25-06-2025
Machine intelligence and wisdom
A profound question emerges at the intersection of philosophy and science: Can algorithmic intelligence alone ensure an ethical and secure future, or must humanity strive towards a "digitisation of wisdom", imparting moral depth to machines, directing their immense computational power towards noble human ends?
At first glance, we may not grasp the true gap between 'machine intelligence' and 'machine wisdom', perceiving it merely as a play on words. Yet this gap reaches into the nature of consciousness, the architecture of will, and the consequences of purposeful action. I have previously explored the nature of consciousness - artificial and spiritual - and its ethical implications. Now, we confront a new realm where the paths of intelligence and wisdom intersect and diverge within digital machines.
Modern algorithms have exceeded our expectations. They operate as deep neural networks with trillions of parameters, capable of generating entire libraries of text within minutes. They outperform humans in pattern recognition, data retrieval and solving complex mathematical problems. In 2016, Google DeepMind's AlphaGo defeated world champion Lee Sedol in the ancient game of Go, once believed too complex to be fully codified. While this victory was mathematically dazzling, the algorithm itself felt no triumph, no emotional reward. It solved the problem within rigid logical constraints, but it could not reflect on the meaning of playing, of winning, or of emotional resonance.

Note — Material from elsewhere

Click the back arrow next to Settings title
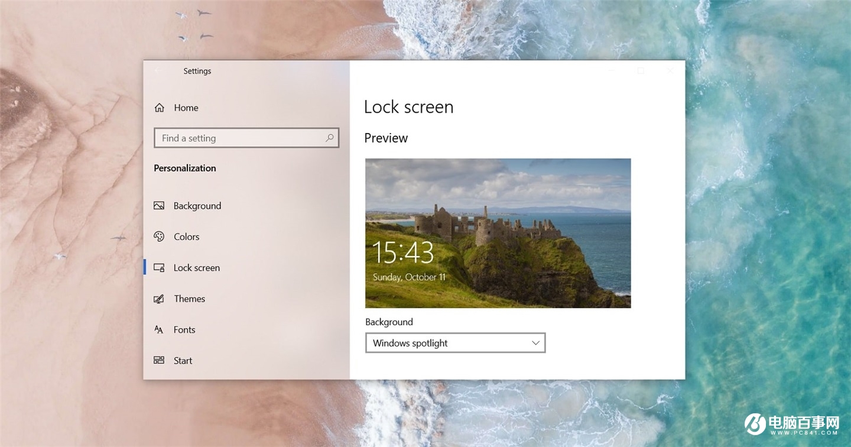Image resolution: width=851 pixels, height=447 pixels. click(158, 70)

This exemplifies the essential distinction: Intelligence is the ability to represent and manipulate knowledge to achieve goals efficiently, while wisdom — as defined by thinkers from Aristotle to Kant — is the faculty of foresight. Wisdom surveys causes and consequences, weighs short-term gains against long-term values, and contextualises facts within cultural and moral traditions.
The first challenge lies in the very nature of wisdom, it resists codification into fixed rules or equations. Wisdom arises from the interplay of personal experience, collective tradition and intuitive awareness of the long-term effects of our actions. Neuroscientific studies show that the brain's prefrontal cortex, responsible for long-term moral judgement, interacts with immediate reward systems, balancing present pleasure against the benefit of future generations. How, then, can a machine — confined within an unfeeling digital framework — understand choices whose effects extend far beyond its operational lifespan?
Proponents of value-aligned AI argue that algorithms can be trained through reinforcement learning to consider ethical variables within their reward functions. Weights could be assigned, for instance, to increase penalties for violating human dignity or to account for environmental sustainability across generations. Yet three major issues arise:
1. The Epistemic Dilemma: Who decides which values are encoded? Humanity has never reached universal consensus on ethical hierarchies. Should individual liberty outweigh social justice? Do spiritual beauty and dignity have computational value?
2. The Technical Barrier: Wisdom requires understanding indirect and unforeseen consequences, something that even the most powerful computers, including quantum models, cannot yet simulate with sufficient accuracy, especially when social and psychological factors are involved.
3. The Trust Problem: Suppose we create a 'wise' algorithm, how can we convince ordinary users to trust its decisions, especially if they clash with intuition or immediate interests? Ethical AI demands explainability, not just for scientists, but for the public who must live with its impact.
Amid these debates, a deeper question emerges: Is wisdom something that can be digitally transferred, or is it a living experience requiring conscious awareness? Philosophers like Thomas Nagel and John Searle suggest that subjective consciousness — our felt sense of being — cannot be reduced to mathematical functions. If true, then wisdom may not be measured by efficiency alone, but by a kind of ethical taste akin to artistic or poetic sensibility.
Scientific efforts towards 'mind uploading' raise intriguing possibilities. Theories like Integrated Information Theory (IIT) posit that consciousness results from complex physical integration of information, a view supported by a 2016 study published in Nature. However, our current technologies remain far from matching the human brain, with its 86 billion neurons and countless connections, not to mention the yet-unexplained depths of mental life possibly linked to quantum mechanics.
The wisest path may begin not with technological ambition, but with intellectual humility. Machines must not replace humans in moral judgement but rather complement them. Human-in-the-loop systems — where humans retain final authority — could ensure accountability in decisions affecting future generations. For example, AI may propose renewable energy strategies based on historical data and climate simulations, but elected bodies or national councils should determine the acceptable level of risk.
In the end, wisdom may remain an inherently human virtue. Our challenge is not to manufacture it inside machines, but to embed our best human values into the decisions they help shape.